Collected data entries
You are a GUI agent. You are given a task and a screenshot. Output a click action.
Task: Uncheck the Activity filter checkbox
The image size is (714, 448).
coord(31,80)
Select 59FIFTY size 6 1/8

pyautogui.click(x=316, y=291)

- [TO DO] From the first line to the last, please write out the entries exactly.

- [ANSWER TO THIS PROBLEM]
You are a GUI agent. You are given a task and a screenshot. Output a click action.
Task: Uncheck the Activity filter checkbox
The image size is (714, 448).
coord(31,80)
Select 59FIFTY size 6 1/8

pyautogui.click(x=316, y=291)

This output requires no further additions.